Lebanese judge issues travel bans for five bank chiefs

The decision by Ghada Aoun, an investigating judge for the Mount Lebanon district, involved the heads of the Bank of Beirut, Bank Audi, Societe Generale (SGBL), BLOM Bank, and Bankmed, the state-run NNA reported late on Thursday.
2 min read
11 March, 2022
Head of Bank Audi was included in the travel ban [Getty]

A Lebanese judge has imposed travel bans on the heads of the country's five largest banks over suspicions related to a possible transfer of billions of dollars abroad during the nation's economic meltdown, local media reported.

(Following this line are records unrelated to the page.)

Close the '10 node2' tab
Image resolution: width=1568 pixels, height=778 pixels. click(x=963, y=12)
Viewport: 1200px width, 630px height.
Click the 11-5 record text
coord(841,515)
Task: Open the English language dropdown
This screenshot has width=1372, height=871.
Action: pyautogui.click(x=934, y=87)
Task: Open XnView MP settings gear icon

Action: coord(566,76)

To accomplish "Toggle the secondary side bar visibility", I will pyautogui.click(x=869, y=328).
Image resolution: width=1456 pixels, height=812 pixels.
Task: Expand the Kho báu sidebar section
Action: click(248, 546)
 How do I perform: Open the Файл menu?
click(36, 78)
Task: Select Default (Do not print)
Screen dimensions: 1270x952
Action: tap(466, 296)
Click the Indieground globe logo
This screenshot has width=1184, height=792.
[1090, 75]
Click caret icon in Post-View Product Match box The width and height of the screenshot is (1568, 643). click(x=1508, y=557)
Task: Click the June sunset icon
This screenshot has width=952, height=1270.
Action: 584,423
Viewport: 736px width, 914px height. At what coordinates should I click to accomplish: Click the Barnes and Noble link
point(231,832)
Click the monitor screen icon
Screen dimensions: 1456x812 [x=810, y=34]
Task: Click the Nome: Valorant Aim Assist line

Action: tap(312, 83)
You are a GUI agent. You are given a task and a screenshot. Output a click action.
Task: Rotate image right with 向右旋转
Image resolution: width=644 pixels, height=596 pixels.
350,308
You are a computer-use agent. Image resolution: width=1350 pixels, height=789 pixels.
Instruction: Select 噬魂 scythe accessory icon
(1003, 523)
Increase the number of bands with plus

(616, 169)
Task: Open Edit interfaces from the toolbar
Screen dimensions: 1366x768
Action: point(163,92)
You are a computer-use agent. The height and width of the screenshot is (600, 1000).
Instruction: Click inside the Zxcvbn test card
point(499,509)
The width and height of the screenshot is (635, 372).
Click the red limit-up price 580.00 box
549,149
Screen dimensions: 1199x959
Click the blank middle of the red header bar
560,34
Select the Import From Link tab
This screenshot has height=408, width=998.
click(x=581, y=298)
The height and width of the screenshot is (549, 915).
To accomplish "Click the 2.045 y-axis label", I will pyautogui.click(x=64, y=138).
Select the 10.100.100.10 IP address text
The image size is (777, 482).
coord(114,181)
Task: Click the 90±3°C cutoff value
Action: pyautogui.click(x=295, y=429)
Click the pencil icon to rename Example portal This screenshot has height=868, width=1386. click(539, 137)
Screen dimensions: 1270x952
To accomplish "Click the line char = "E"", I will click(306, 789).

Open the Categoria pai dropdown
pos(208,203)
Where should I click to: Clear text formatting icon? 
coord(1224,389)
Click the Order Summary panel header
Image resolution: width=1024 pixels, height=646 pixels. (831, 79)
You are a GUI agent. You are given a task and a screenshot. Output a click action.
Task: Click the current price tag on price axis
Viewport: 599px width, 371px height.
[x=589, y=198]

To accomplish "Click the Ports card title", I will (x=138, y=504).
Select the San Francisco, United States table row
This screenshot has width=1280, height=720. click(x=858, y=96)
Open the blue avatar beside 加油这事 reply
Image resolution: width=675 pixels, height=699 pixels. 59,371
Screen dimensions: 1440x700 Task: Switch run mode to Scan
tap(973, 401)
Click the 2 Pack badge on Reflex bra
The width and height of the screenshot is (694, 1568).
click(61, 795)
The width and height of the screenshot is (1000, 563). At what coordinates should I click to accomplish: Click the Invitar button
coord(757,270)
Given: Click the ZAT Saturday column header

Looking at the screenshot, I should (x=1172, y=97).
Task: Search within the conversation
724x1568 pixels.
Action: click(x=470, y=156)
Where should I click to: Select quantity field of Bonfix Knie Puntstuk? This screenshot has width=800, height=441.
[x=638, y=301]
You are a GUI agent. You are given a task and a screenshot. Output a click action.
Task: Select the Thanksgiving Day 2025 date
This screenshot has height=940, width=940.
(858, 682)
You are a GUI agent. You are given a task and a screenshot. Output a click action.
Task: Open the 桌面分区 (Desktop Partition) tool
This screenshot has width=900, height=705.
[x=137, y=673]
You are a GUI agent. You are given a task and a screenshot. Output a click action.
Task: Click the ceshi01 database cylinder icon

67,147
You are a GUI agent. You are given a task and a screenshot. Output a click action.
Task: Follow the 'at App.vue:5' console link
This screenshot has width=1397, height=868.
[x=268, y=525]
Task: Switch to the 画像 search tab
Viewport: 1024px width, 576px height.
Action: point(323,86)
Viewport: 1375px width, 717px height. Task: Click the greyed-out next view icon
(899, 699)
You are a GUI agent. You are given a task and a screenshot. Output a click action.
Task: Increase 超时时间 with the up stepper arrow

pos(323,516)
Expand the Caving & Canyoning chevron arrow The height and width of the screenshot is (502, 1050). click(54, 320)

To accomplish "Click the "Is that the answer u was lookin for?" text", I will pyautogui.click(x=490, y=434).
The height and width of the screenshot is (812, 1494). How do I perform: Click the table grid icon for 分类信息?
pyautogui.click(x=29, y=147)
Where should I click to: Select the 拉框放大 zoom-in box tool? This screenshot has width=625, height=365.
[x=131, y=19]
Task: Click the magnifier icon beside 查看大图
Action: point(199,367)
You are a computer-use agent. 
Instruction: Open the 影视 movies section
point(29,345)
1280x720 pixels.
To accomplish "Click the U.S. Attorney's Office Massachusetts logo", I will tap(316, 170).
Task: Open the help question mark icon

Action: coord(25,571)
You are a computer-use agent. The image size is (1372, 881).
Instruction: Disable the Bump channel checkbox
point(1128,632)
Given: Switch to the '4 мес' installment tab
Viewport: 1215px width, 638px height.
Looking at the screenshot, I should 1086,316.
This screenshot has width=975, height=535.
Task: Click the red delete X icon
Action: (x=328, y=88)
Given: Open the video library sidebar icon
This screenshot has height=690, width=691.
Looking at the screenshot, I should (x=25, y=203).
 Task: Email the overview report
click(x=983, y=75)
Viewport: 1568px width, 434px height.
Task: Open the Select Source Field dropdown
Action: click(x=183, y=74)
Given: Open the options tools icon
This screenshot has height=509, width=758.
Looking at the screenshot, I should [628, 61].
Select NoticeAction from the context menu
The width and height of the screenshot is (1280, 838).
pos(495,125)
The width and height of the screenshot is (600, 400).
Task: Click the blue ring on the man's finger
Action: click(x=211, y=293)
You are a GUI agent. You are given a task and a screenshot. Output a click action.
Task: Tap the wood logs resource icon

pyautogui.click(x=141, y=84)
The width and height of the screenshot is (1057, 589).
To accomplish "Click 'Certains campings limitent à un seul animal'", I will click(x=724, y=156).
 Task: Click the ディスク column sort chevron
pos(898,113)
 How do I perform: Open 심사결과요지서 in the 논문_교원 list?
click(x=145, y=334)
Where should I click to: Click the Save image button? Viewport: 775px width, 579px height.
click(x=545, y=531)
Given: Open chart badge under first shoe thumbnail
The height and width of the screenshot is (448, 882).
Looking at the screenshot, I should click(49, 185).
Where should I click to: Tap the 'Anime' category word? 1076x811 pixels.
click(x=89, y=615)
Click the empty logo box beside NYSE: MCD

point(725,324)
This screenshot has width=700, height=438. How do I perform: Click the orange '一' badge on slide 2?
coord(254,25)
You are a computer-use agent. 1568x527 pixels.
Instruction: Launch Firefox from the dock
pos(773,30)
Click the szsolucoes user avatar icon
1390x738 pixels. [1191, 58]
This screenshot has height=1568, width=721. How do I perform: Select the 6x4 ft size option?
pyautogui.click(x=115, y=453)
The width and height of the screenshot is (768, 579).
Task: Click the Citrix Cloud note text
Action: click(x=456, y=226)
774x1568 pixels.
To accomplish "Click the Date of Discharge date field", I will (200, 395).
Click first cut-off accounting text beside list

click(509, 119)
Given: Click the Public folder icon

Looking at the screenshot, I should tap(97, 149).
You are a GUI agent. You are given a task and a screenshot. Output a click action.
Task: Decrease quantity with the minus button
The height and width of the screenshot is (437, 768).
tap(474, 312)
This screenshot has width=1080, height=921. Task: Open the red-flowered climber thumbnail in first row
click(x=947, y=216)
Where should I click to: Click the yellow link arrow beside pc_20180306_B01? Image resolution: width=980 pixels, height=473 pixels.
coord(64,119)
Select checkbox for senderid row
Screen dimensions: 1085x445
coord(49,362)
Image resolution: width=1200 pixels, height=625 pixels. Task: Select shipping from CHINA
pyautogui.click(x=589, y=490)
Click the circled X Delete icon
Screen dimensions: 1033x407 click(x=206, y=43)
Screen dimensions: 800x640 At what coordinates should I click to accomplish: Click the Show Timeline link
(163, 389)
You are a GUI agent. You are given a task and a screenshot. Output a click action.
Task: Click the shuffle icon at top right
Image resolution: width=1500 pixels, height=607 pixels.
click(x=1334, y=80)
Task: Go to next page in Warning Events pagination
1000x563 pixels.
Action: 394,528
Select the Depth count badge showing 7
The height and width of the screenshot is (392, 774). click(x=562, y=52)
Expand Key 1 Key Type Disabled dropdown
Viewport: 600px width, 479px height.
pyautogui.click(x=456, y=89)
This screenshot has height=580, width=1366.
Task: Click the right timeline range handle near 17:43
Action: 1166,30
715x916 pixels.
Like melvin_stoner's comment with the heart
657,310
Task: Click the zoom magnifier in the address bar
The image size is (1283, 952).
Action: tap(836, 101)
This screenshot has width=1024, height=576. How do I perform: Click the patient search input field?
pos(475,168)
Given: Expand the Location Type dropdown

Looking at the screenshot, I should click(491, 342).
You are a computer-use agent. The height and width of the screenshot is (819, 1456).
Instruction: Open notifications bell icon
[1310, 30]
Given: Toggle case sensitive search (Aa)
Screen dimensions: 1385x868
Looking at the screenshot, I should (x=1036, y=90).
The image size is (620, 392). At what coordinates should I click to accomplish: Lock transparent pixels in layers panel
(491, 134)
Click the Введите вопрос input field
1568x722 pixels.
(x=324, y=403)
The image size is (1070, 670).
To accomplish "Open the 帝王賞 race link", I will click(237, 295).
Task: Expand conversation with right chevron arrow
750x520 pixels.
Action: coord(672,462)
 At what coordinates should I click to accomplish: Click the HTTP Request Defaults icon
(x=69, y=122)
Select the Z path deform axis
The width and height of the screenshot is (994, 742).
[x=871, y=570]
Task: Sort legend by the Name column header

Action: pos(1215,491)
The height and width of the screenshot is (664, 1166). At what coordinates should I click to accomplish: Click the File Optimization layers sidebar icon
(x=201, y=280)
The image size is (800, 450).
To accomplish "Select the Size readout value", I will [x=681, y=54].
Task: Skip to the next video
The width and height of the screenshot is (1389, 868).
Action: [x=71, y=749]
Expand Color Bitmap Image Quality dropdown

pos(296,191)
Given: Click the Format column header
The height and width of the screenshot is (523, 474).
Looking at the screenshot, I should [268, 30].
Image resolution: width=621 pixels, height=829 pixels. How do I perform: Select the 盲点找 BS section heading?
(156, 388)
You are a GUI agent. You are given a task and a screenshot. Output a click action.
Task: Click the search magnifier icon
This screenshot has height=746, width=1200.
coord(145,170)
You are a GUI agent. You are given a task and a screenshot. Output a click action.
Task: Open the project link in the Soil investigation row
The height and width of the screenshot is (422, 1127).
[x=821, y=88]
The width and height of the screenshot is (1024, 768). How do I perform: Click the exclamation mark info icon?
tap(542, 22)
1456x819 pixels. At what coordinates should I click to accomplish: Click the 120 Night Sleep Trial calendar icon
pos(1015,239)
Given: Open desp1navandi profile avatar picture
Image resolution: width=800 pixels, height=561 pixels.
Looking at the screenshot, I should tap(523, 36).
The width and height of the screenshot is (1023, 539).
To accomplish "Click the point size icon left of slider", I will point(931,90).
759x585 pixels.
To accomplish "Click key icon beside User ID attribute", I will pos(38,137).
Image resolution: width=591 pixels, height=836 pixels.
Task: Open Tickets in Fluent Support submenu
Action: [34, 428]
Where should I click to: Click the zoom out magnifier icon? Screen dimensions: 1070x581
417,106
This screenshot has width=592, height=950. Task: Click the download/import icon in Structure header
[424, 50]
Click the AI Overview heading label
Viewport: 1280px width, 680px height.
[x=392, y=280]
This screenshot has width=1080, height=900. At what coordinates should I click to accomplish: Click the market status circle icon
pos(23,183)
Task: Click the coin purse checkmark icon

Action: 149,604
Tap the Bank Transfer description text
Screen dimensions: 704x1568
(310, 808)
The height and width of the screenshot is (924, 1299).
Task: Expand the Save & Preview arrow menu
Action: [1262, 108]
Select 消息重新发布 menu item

The decision by Ghada Aoun, an investigating judge for the Mount Lebanon district, involved the heads of the Bank of Beirut, Bank Audi, Societe Generale (SGBL), BLOM Bank, and Bankmed, the state-run NNA reported late on Thursday.

NNA did not provide further details over the reasons behind the ban. Local media reports said the move was precautionary as auditors look into transfers by the banks worth $8 billion.

Judge Aoun was investigating "the case of the transfer by Banque du Liban of $8bn to seven other banks to pay to depositors outside Lebanon, but it later emerged that the banks had paid no more than $1bn and kept the remaining $7bn", Lebanese daily Al-Akhbar reported.

Lebanese banks have imposed informal capital controls since the economic crisis began in October 2019 after decades of corruption and mismanagement by the country's political class.

Since then, people have had no full access to their savings and those who withdraw cash from their US dollar accounts get an exchange rate that is much less than that of the black market.

In January, Judge Aoun imposed a travel ban on Lebanon’s central bank governor after a corruption lawsuit accused him of embezzlement and dereliction of duty during the crisis.

Also on Thursday, authorities raised the price of bread, the country's main staple, by 30 percent following a recent move by the central bank to end subsidies for sugar and yeast.

There are mounting concerns that Russia's invasion of Ukraine will affect wheat imports in Lebanon, heavily reliant on Ukrainian and Russian wheat.